The Peierls argument: a proof of spontaneous magnetization

For some time after 1924 when Ising first solved the 1D version of the model that now bears his name, a popular opinion was that Ising-type models could never exhibit a phase transition from a disordered, paramagnetic state to a ferromagnetic state. This erroneous belief was propped up by arguments about analytic functions: a partition function for any finite system is a sum of analytic functions, hence it is itself analytic. So it cannot exhibit any sharp behavior like spontaneous magnetization. The claim about analytic functions is indeed true, but beside the point, since large finite sums of analytic functions can have behavior that cannot be distinguished from non-analytic by any physically realistic measurement apparatus.
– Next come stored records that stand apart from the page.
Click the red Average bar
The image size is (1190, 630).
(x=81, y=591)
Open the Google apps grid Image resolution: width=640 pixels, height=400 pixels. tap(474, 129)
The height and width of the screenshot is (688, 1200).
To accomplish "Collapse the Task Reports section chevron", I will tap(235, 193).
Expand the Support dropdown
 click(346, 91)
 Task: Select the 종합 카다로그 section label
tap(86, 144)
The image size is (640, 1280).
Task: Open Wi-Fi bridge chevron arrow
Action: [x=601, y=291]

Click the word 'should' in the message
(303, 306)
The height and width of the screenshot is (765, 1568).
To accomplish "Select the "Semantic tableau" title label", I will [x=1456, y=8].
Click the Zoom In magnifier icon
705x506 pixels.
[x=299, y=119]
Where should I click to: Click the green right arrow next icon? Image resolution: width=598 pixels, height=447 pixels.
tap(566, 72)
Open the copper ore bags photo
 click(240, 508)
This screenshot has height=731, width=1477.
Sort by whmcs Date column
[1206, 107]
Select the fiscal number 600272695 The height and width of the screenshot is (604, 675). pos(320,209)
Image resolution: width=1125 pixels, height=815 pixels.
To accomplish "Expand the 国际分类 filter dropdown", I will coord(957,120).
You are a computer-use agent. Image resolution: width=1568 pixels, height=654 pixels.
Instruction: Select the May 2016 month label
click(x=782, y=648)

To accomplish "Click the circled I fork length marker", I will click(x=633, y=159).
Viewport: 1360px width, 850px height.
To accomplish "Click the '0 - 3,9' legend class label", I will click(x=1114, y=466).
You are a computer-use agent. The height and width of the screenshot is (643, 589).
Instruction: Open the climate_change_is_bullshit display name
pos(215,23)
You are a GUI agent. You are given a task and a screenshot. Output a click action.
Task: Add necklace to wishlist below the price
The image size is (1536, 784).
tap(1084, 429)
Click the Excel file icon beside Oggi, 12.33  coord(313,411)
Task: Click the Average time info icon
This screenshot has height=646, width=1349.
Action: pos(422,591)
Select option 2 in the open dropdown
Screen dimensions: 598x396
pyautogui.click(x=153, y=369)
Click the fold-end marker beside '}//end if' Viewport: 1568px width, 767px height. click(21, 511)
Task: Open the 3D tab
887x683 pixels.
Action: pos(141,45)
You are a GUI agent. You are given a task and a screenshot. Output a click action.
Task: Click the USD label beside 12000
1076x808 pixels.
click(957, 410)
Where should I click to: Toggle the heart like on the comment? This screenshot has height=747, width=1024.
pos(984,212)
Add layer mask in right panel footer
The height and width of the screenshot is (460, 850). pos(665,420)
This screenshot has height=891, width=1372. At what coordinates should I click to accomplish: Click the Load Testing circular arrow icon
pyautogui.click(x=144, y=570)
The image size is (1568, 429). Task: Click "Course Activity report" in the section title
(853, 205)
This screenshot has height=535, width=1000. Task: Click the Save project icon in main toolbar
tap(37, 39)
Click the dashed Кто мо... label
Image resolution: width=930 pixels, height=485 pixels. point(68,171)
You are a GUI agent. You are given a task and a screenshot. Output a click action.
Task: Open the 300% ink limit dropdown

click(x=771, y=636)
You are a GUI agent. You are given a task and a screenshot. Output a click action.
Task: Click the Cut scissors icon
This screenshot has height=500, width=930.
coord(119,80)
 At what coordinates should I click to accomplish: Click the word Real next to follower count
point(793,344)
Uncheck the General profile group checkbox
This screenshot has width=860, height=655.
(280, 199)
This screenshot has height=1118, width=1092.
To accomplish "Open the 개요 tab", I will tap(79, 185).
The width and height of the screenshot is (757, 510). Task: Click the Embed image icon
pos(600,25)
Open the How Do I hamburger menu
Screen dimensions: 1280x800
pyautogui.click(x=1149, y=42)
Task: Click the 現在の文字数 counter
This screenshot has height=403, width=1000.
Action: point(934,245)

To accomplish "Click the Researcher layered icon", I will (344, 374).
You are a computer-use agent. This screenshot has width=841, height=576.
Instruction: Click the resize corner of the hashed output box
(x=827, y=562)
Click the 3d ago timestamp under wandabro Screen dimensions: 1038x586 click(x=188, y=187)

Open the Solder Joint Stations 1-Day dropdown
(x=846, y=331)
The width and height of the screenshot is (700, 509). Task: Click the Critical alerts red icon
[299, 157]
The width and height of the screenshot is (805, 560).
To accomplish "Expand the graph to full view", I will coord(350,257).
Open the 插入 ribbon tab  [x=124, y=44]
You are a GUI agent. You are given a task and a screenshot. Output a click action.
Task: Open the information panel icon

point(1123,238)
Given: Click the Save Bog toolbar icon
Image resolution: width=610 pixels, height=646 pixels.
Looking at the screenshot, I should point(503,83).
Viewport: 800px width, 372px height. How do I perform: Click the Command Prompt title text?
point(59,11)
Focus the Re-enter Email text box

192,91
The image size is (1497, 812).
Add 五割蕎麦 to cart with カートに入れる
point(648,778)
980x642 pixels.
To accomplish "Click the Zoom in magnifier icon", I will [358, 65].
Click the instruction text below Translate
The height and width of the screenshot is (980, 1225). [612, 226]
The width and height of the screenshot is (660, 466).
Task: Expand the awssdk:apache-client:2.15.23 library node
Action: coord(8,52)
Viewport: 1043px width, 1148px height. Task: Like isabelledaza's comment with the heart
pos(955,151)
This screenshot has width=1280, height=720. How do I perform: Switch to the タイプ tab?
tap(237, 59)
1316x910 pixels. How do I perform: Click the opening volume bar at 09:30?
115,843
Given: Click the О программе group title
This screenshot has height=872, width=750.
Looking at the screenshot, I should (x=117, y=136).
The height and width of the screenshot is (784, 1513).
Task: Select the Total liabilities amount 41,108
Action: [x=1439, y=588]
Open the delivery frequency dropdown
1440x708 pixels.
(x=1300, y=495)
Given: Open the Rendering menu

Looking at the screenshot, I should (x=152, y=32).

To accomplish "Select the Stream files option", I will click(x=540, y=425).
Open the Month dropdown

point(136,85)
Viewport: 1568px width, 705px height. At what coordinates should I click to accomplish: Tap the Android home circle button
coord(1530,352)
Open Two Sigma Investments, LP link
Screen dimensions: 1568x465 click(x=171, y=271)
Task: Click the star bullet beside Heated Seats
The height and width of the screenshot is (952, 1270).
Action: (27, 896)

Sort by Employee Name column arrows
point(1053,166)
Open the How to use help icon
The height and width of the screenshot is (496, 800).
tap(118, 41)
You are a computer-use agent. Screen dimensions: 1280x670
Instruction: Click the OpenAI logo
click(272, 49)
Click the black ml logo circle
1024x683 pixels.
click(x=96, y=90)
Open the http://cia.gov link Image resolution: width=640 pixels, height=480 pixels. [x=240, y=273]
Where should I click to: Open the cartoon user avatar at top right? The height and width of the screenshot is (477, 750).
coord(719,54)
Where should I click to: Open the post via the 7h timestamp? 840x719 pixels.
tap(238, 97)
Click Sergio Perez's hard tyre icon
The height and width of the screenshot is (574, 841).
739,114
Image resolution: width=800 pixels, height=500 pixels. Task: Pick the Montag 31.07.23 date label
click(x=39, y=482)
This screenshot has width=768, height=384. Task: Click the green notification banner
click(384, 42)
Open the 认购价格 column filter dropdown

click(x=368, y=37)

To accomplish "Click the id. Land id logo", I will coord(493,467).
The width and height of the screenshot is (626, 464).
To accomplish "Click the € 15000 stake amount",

It wasn't until 1936 that the first proof of spontaneous magnetization in the Ising model was established by Rudolph Peierls. In the lectures, we've seen how the mean-field approximation is a way to estimate the sharp onset of magnetization, but that argument was only suggestive since we cannot rule out that corrections to the mean-field approximation would destroy the phase transition point. Peierls established rigorously that there was a finite temperature \(T^+\) above which \(\langle M\rangle = 0\) in the thermodynamic limit, and another temperature \(T^-\) below which \(|\langle M\rangle| > \epsilon\) in the thermodynamic limit for some positive constant \(\epsilon\).

We now give a sketch of the Peierls argument. Recall that the Helmholtz free energy is given by \(F = E - TS\). In thermal equillibrium, we must be at a free energy minimum or else we would be able to extract useful work, contradicting the very notion of equillibrium. We will show that for the 1D Ising model, the entropy part of that equation dominates and will always lead to a disordered state no matter what the temperature. Whereas with the 2D Ising model, there is a competition between energy and entropy and therefore there must be a transtition temperature that leads to two stable states that both minimize the free energy.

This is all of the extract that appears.